Inhibition of Human Embryonal Carcinoma Cancer Stem Cells by Co-Culture with Their Differentiated Progeny
Michael F Gallagher, Brendan Ffrench, Claudia Gasch, Aoife Cooke, John J O'Leary. University of Dublin, Trinity College, Dublin, Ireland
Background: Cancer stem cells (CSCs) and the differentiated cells they produce co-exist in tumors. However, our understanding of their interaction is sparse. Addressing this, undifferentiated and differentiated cells were co-cultured and their interaction assessed.
Design: Pluripotent NTera2 human Embryonal Carcinoma (hEC) CSCs were terminally differentiated via retinoic acid. Undifferentiated and differentiated cells were co-cultured at ratios of 1:1 and 1:9. Proteins secreted in conditioned media were identified trough 'Quantikine' array analysis (Ray Biotech).
Results: 1:1 co-culture of undifferentiated and differentiated cells had little effect on the proliferation or viability of either cell type. In contrast, 1:9 co-culture inhibited the proliferation of undifferentiated hEC cells. Inhibition was more pronounced when hEC cells were differentiated for longer (1 week vs. 2 weeks). Conditioned media from differentiated cells was found to be sufficient for partial inhibition. Quantikine array analysis identified several proteins, including receptors, secreted by differentiated cells, which may be responsible for this phenomenon.

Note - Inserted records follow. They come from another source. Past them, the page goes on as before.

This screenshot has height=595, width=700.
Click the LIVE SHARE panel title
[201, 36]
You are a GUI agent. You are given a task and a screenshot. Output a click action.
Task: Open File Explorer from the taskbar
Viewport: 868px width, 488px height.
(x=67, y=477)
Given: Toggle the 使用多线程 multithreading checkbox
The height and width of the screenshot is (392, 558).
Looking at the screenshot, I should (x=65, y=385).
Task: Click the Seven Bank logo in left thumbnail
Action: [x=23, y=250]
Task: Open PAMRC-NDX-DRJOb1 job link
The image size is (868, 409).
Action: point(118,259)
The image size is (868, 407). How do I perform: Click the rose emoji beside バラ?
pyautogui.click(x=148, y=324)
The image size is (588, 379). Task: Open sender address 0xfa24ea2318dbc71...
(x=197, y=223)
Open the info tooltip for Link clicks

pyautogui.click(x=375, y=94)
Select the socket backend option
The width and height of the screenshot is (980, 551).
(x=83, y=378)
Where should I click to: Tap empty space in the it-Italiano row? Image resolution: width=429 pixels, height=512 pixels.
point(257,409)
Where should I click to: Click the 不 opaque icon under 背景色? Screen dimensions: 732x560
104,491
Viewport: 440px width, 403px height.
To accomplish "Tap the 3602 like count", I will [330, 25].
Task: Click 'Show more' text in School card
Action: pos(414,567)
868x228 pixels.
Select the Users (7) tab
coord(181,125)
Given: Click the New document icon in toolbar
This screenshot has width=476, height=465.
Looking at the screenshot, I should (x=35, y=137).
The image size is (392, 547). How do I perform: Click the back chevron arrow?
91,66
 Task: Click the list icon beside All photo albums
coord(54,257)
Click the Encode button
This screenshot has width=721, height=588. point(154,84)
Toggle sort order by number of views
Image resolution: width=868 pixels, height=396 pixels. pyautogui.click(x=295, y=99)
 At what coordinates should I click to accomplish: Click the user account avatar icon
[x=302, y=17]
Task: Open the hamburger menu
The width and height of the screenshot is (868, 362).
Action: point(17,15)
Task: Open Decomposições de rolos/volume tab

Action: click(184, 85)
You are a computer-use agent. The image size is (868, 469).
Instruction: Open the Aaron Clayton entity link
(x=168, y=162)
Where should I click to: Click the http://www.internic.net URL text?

Conclusions: Proliferation of undifferentiated CSCs can be inhibited by products secreted by their differentiated progeny. Inhibition requires an excess of differentiated cells and is more pronounced when with longer differentiated cells. Data suggests that proteins secreted by differentiated cells may a useful for therapeutic inhibition of CSC proliferation.